══ DATA IN THIS EXERCISE

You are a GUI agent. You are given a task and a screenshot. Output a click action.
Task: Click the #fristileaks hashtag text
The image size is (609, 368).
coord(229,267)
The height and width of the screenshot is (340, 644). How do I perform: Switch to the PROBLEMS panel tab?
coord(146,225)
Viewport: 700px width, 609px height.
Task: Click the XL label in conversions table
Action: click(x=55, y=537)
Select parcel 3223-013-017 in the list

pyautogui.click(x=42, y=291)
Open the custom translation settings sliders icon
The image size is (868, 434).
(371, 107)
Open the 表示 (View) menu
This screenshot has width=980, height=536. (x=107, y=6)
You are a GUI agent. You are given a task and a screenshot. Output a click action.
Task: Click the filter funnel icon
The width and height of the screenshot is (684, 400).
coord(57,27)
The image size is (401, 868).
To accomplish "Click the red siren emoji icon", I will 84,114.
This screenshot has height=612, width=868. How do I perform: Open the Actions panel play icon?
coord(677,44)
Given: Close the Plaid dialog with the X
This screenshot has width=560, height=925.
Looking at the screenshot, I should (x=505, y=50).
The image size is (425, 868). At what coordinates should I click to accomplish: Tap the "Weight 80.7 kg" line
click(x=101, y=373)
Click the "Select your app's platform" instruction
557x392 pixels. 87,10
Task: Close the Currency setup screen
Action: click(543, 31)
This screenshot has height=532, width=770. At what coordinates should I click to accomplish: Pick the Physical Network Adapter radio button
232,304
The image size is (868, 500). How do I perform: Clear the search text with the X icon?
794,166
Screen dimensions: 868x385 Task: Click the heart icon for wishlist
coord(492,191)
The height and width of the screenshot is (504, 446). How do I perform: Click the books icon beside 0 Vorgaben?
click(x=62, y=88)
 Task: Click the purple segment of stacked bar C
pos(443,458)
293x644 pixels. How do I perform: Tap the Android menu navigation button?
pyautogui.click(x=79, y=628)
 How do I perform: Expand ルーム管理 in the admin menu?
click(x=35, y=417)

════

### [WORK INSTRUCTION]
Line by line, retype all of the records exactly.

### [COMPLETED TASK]
You are a GUI agent. You are given a task and a screenshot. Output a click action.
Task: Click the #fristileaks hashtag text
The image size is (609, 368).
coord(229,267)
The height and width of the screenshot is (340, 644). How do I perform: Switch to the PROBLEMS panel tab?
coord(146,225)
Viewport: 700px width, 609px height.
Task: Click the XL label in conversions table
Action: click(x=55, y=537)
Select parcel 3223-013-017 in the list

pyautogui.click(x=42, y=291)
Open the custom translation settings sliders icon
The image size is (868, 434).
(371, 107)
Open the 表示 (View) menu
This screenshot has width=980, height=536. (x=107, y=6)
You are a GUI agent. You are given a task and a screenshot. Output a click action.
Task: Click the filter funnel icon
The width and height of the screenshot is (684, 400).
coord(57,27)
The image size is (401, 868).
To accomplish "Click the red siren emoji icon", I will 84,114.
This screenshot has height=612, width=868. How do I perform: Open the Actions panel play icon?
coord(677,44)
Given: Close the Plaid dialog with the X
This screenshot has width=560, height=925.
Looking at the screenshot, I should (x=505, y=50).
The image size is (425, 868). At what coordinates should I click to accomplish: Tap the "Weight 80.7 kg" line
click(x=101, y=373)
Click the "Select your app's platform" instruction
557x392 pixels. 87,10
Task: Close the Currency setup screen
Action: click(543, 31)
This screenshot has height=532, width=770. At what coordinates should I click to accomplish: Pick the Physical Network Adapter radio button
232,304
The image size is (868, 500). How do I perform: Clear the search text with the X icon?
794,166
Screen dimensions: 868x385 Task: Click the heart icon for wishlist
coord(492,191)
The height and width of the screenshot is (504, 446). How do I perform: Click the books icon beside 0 Vorgaben?
click(x=62, y=88)
 Task: Click the purple segment of stacked bar C
pos(443,458)
293x644 pixels. How do I perform: Tap the Android menu navigation button?
pyautogui.click(x=79, y=628)
 How do I perform: Expand ルーム管理 in the admin menu?
click(x=35, y=417)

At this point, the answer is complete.